Actions to take
1/ Reproduce word for word the stretch of the copper sulphate text from "This process mentioned" through "dissolved in it.".
2/ Name every specific chemical substance that the copper sulphate text mentions.
*** Text
How Does Enthalpy Change When Copper Sulphate Dissolves?
Molar heat of a solution or enthalpy of solution is defined as the amount of heat taken in or thrown out while per mole of a solution is being dissolved in any solvent, mostly water. In popular terms and academics, this molar heat is denoted by ΔH and measured in kJ/mol.
The reaction ensuing while being dissolved may be exothermic or endothermic. If heat is generated while the solute dissolves, then reaction is endothermic. On the other hand, if heat is absorbed while the solute dissolves, the reaction is called endothermic. The exchange of heat is determined by the amount of energy required to break down intermolecular bonds and also, heat released when new solute-solvent bonds are being made.
This process mentioned above is also called as heat of dissolution.
Aim of Experiment
To calculate value of enthalpy of dissolution of copper sulphate or potassium nitrate with help of water as a solvent and potassium nitrate (KNO3) or copper sulphate(CuSO4) as solute.
Theory behind Experiment
For all experiments such as this, aqueous solutions are used as a solvent. And among all aqueous solutions, water is mostly used due to the ease with which compounds are dissolved in water. Also, water shows much accurate changes in temperature when solutes are being dissolved in it.
Going by law of conservation of energy proposed in thermodynamics, sum of all enthalpy exchanges must amount to zero. Therefore, the below equation is followed while any reaction, which involves heat, takes place.
ΔH1 + ΔH2 + … + ΔHn = 0
While this heat exchange is taking place, the solution is also being formed simultaneously. Usually, a solution is declared as final when mixing any more solute inside the solvent does not result in any more heat exchange.
Amount of exchange of heat is measured with the help of a calorimeter.
******
*** Supplied material
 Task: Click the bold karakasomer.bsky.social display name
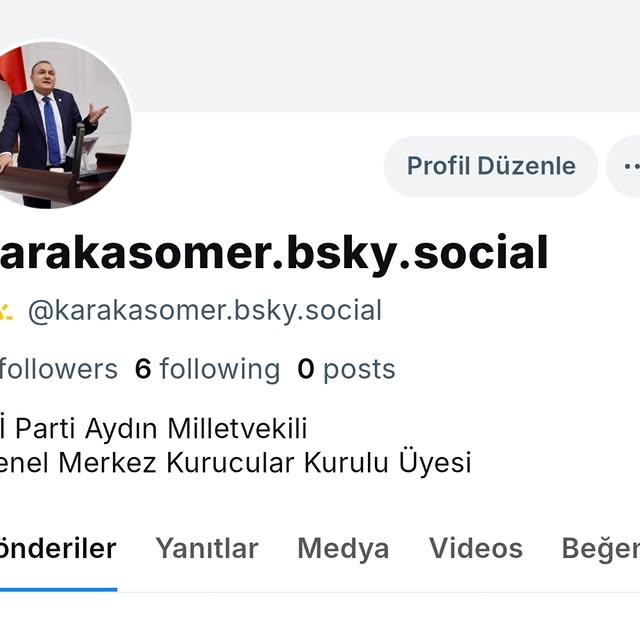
******
Task-by-task solutions
1/
This process mentioned above is also called as heat of dissolution.
Aim of Experiment
To calculate value of enthalpy of dissolution of copper sulphate or potassium nitrate with help of water as a solvent and potassium nitrate (KNO3) or copper sulphate(CuSO4) as solute.
Theory behind Experiment
For all experiments such as this, aqueous solutions are used as a solvent. And among all aqueous solutions, water is mostly used due to the ease with which compounds are dissolved in water. Also, water shows much accurate changes in temperature when solutes are being dissolved in it.

2/
- Copper sulphate (CuSO4)
- Potassium nitrate (KNO3)
- Water